Prosecutor Armando Spataro welcomes the indictments of 26 Americans and five Italians. 
 (Associated Press / The Spokesman-Review)
Tracy Wilkinson and Maria De Cristofaro Los Angeles Times

ROME – The first criminal trial involving one of the Bush administration’s most controversial tactics in fighting terrorism is set to begin June 8 after an Italian judge on Friday indicted 33 people, including two dozen CIA operatives and the man who was Italy’s top spy.

Judge Caterina Interlandi ordered the 26 Americans and seven Italians to stand trial in connection with the February 2003 abduction of a radical Egyptian cleric who was snatched in broad daylight on a Milan street and whisked to an Egyptian jail, where he has said he was tortured.

“This is an important moment,” lead prosecutor Armando Spataro said in welcoming the indictments. He urged the Italian government to press ahead with petitions to extradite the defendants.

It is not clear that Italy will seek extradition of the Americans, and more than unlikely that the U.S. government would comply. In fact, it is all but guaranteed that none of the Americans will ever appear in court.

Still, the trial could go ahead because Italian law allows for the prosecution of defendants in absentia. Arrest warrants for all 26 men and women – 25 suspected CIA operatives, including two station chiefs and a U.S. Air Force colonel – have been issued and apply throughout the European Union.

The case has proved embarrassing to Washington for having exposed the highly secretive and extrajudicial practice known as “extraordinary rendition.” After years of denial, the Bush administration now acknowledges the tactic of capturing suspects and transporting them to third countries for interrogation but denies the sanctioning of torture.

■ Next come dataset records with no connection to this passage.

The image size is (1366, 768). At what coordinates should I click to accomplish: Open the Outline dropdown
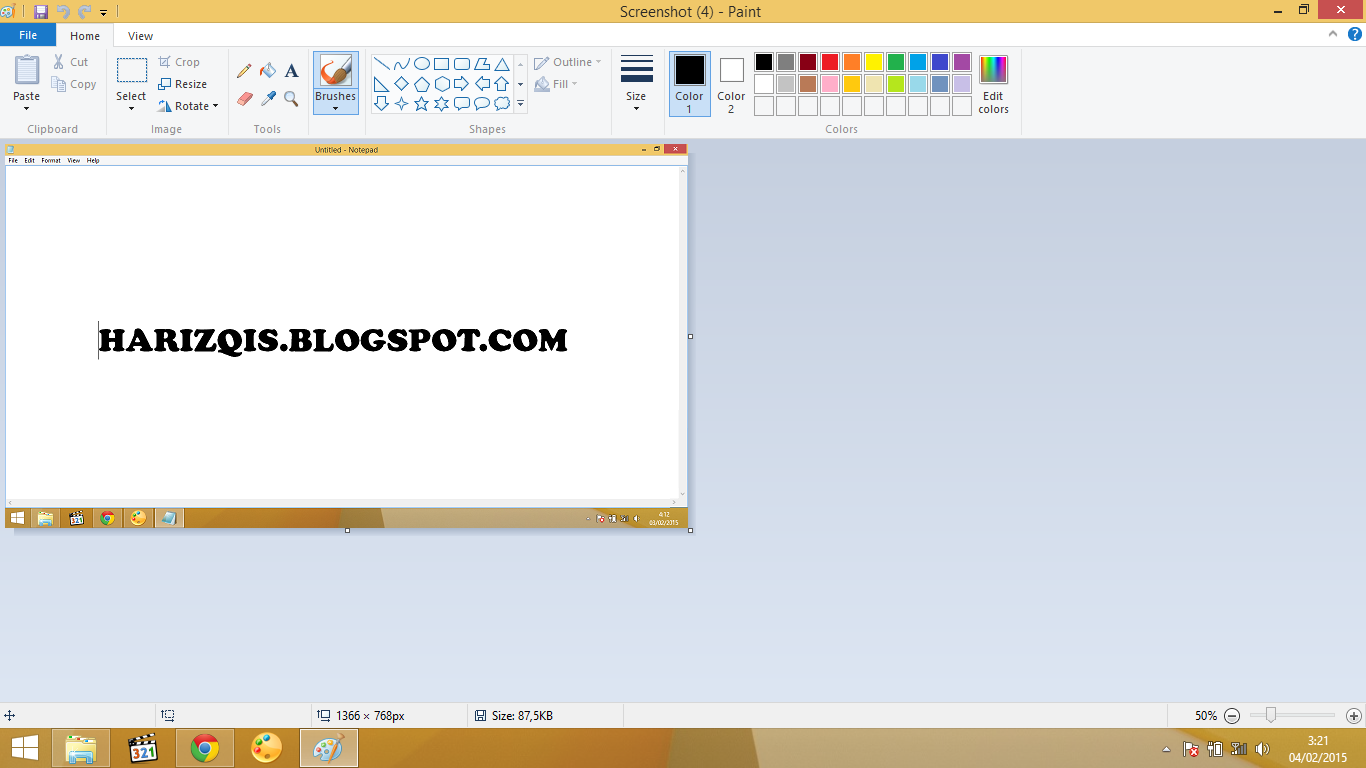566,61
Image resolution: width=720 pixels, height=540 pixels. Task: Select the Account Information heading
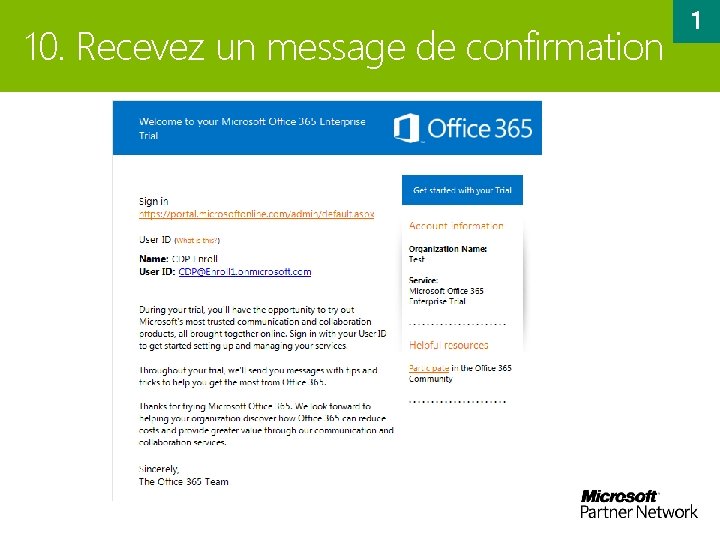456,226
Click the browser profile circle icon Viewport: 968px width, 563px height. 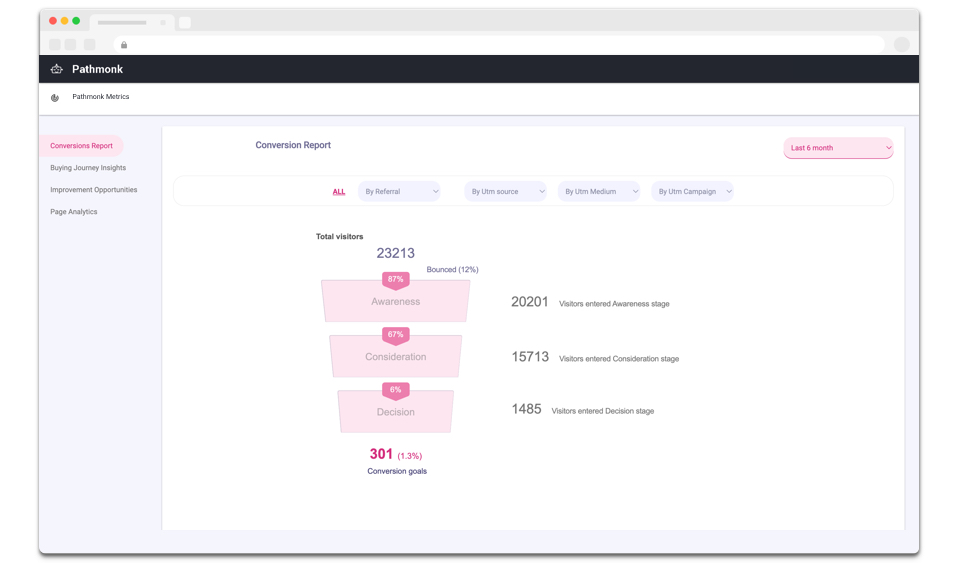pos(901,44)
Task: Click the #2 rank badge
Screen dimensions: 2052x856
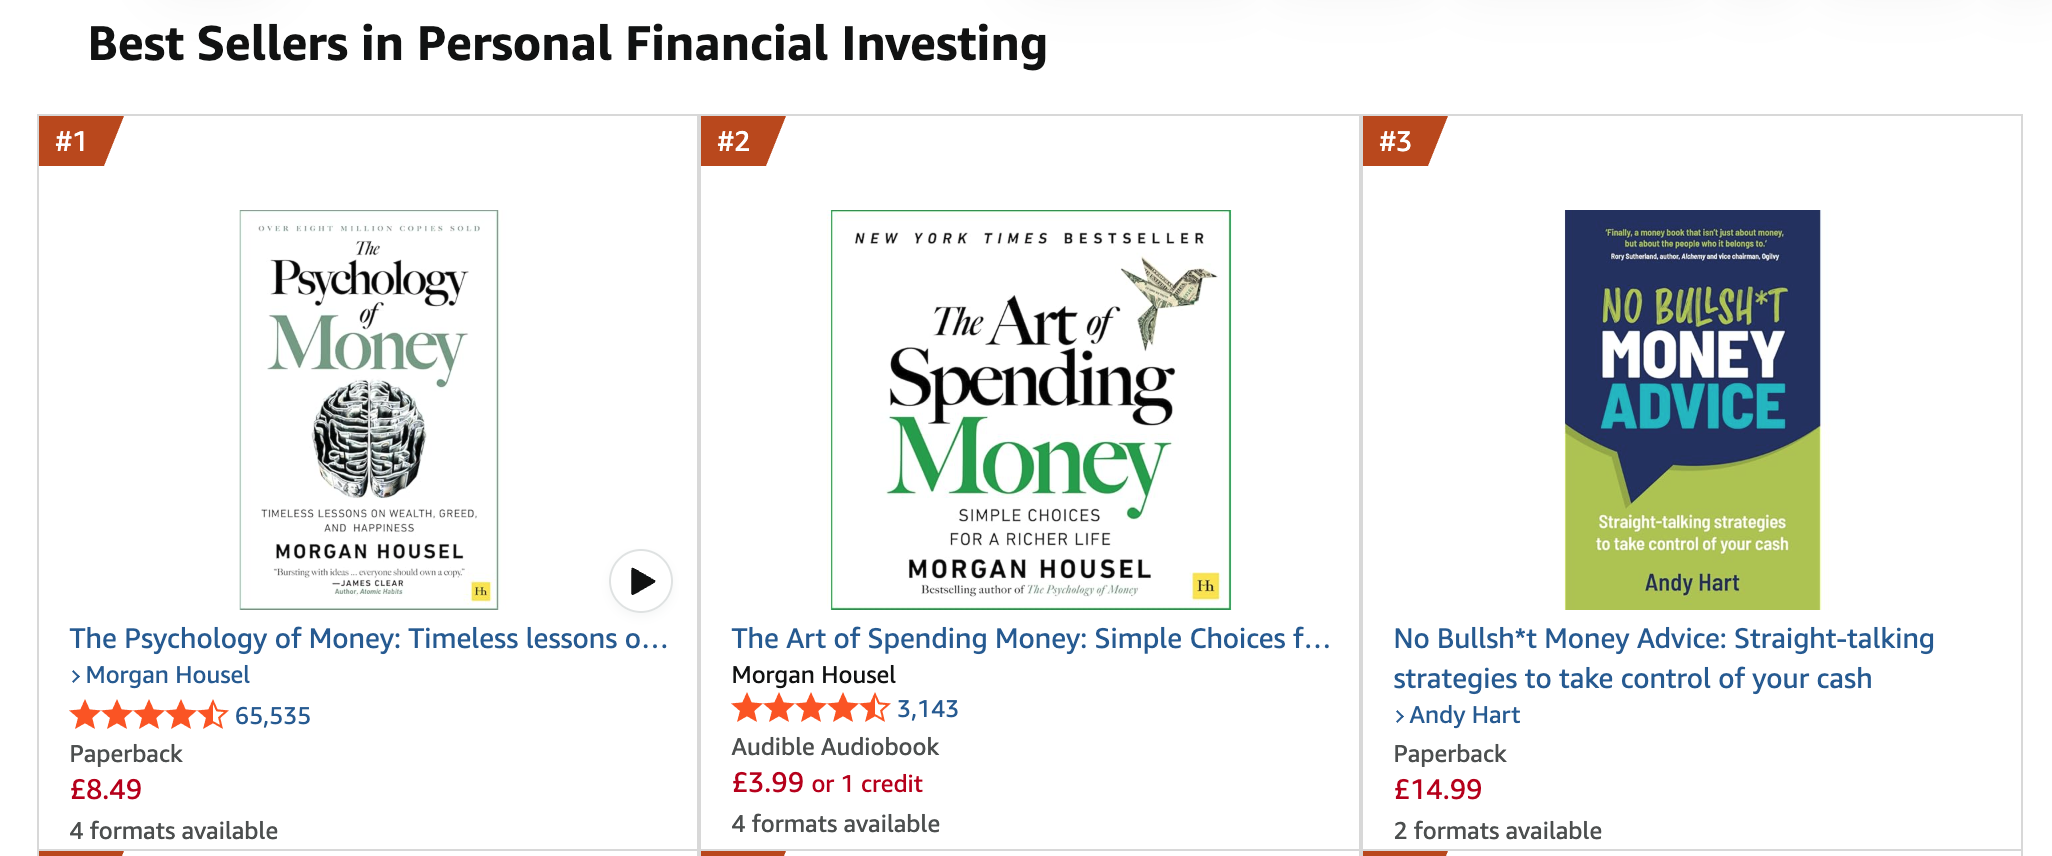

The complicity of several European governments has also been exposed as prosecutors and investigators in Italy, Germany and elsewhere have attempted to build cases against American and European intelligence agents who are believed to have detained hundreds of suspects in extraordinary renditions.

The first trial promises to reveal more details about the covert operations, turning a fresh public spotlight on the Bush administration and its most loyal allies, such as the government of former Italian Prime Minister Silvio Berlusconi.

The cleric at the center of the case, Hassan Osama Nasr, known as Abu Omar, was released without charge from an Egyptian prison in February. Through an attorney, he said he was prepared to return to Italy and wanted to sue Berlusconi and the CIA, following what he described as confinement in a rat-infested cell where guards repeatedly beat him, applied electrical shocks to his body and abused his genitals.

“I have been reduced to a wreck of a human being,” Abu Omar said.

An Italian judicial source said he believed one of the CIA officers might have been present at some of the early interrogations.

Abu Omar entered Italy illegally in 1997 and was eventually granted political asylum. Though never charged with a crime, he was under investigation in Italy for allegedly organizing networks that recruited fighters for Iraq. Italian law-enforcement officials said they were about to arrest him when the CIA intervened.

For evidence, Italian prosecutors relied heavily on an extensive paper trail left by the CIA operatives as they plotted and seized Abu Omar. The agents ran up bills totaling tens of thousands of dollars at Milan’s finest hotels and restaurants and chatted openly on traceable cellular telephones. They left behind photocopies of their passports and frequent-flier cards.

Although many of the Americans were using aliases, Italian investigators were able to track phone calls and other contacts to Robert Lady, the now-retired CIA station chief in Milan, and former Rome station chief Jeff Castelli, the CIA’s top man in Italy.

After Abu Omar was detained, his captors bundled him into a van and rushed him to U.S.-run Aviano air base in northern Italy. A privately contracted jet flew him to Egypt, with a stopover in the U.S. base at Ramstein, Germany.

The only non-CIA American named in the indictment is Lt. Col. Joseph Romano, from the Aviano base.